Montag, 20. April 2026, im RC, Fischerstiege 1–7, 1010 Wien. Beginn: 19 Uhr
ZEIT AM GRAT
Belarusische Literatur im Untergrund und im Exil
Kuratiert von Hanna JANKUTA
Präsentation der Zeitschrift Zwischenwelt, Theodor Kramer Gesellschaft
Gespräch und Lesungen
Mit: Franziska FÜCHSL, Hanna JANKUTA, Martin KRIST, Astrid NISCHKAUER, Peter ROESSLER, Annemarie TÜRK.
Die Zeitschrift Zwischenwelt und damit die Theodor Kramer Gesellschaft setzen sich seit jeher für verfolgte Schriftsteller:innen, Wissenschaftler:innen und Künstler:innen ein. Die TKG sucht sie der heutigen und vergangenen Nichtbeachtung und Vergessenheit zu entreißen, ihnen heute und posthum Gehör zu verschaffen.

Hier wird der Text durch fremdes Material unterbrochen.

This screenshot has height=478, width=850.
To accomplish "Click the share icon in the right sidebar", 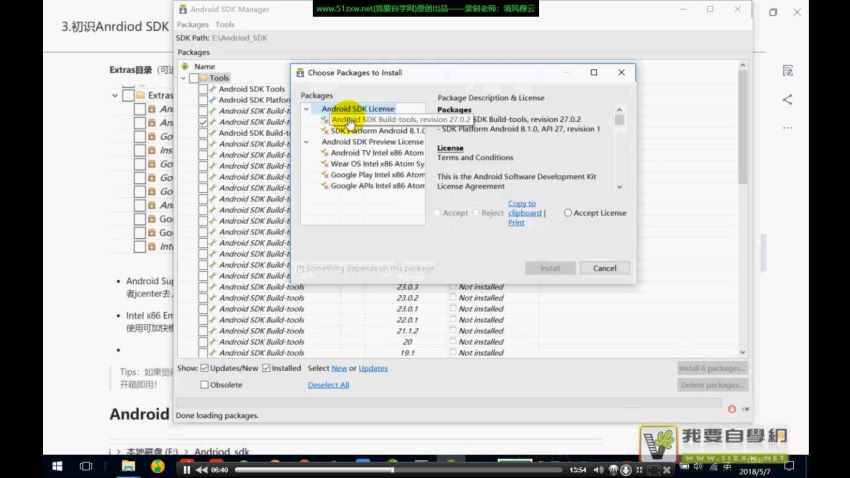I will click(787, 99).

Dies gilt sowohl aus historischer Sicht, vor allem für die Verfolgten des 20. Jahrhunderts als auch für die Menschen in unserer heutigen Welt. Deshalb gibt es immer wieder Schwerpunkte in den Ausgaben, so diesmal zur belarusischen Literatur, vor allem zur Exilliteratur dieses in letzter Zeit doch ziemlich aus dem Fokus der Aufmerksamkeit und des Weltgeschehens gerückten Landes samt seiner menschenverachtenden Diktatur.